Don't change the operating system to evade the issue.

Second, writing on /dev/kmem is in fact quite dangerous,
as well as nonmodular, unclean, and all the other nonbuzzwords.
(Renice is not one of the loveliest parts of the Berkeley system)

Third, the dangerous, powerful technique is being used to do
something that is already quite possible (namely su).
The renice command has at least the modest virtue of performing a new
function.

Fourth, I am dubious about the actual change that was made
to the system.  (copy p->p_uid to u.u_uid in the wait system
call.  Can you imagine the amazing comment that must surely be present
here?).  It is by no means obvious that the change is harmless
to the functioning of the system, though possibly it is.

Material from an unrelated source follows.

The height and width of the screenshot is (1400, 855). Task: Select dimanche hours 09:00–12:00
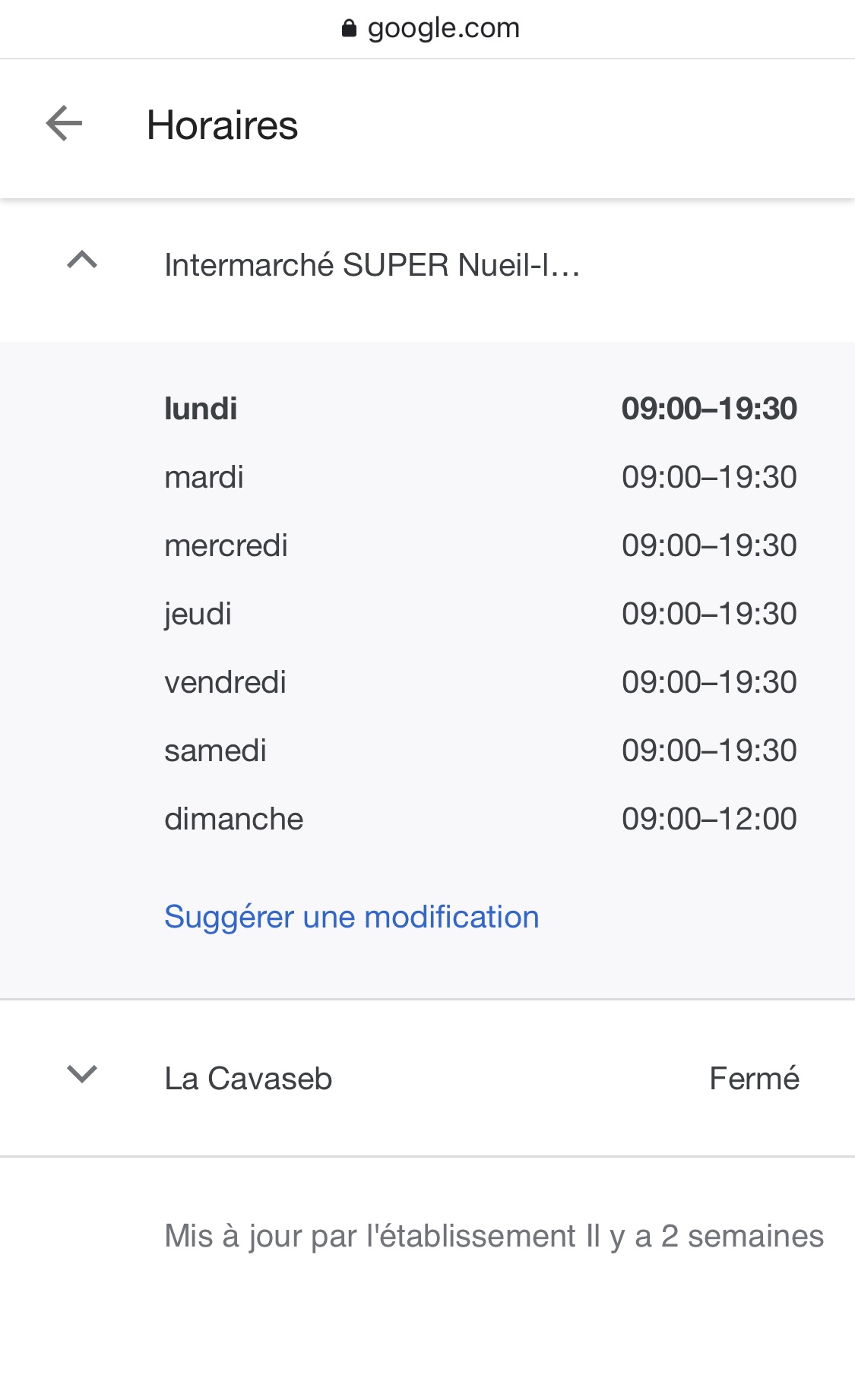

Fifth, doing things like this in order to make su quick and easy to
use is heading in the wrong direction.  If anything, su should
be made more clumsy and harder to use, in order to encourage people
to arrange user and group IDs in appropriate ways.  If you find
that you have to spend a lot of time in su, you are doing something
wrong.

All in all, a thoroughly bad deal. If I were system administrator on his
machine, I would change the su password instantly.

		Dennis Ritchie

ARPAVAX:mo (07/23/82)

Dennis is exactly right.  Scribbling on memory, or even rooting around
in there is WRONG.  If the renice function is useful, why not make
it a system call; it has been in the Purdue version of Unix for
over 4 years now.  Even more disgusting is having to recompile thins
w
~v

greep@Rand-Unix@sri-unix (08/19/82)

Date: Sunday,  8 Aug 1982 00:33-PDT
Re: "If anything, su should be made more clumsy and harder to use..."
The fact that running as su is risky is a good reason for making it
easy to go in and out of su mode when you are doing things that
require it, such as modifying programs that run suid-root, since the
alternative is just staying in su mode for long periods of time (which
some people do).  (My solution to this is simply to run su once,
then do "su greep" to get out of su and control-D to get back in,
but that doesn't handle the environment problem.)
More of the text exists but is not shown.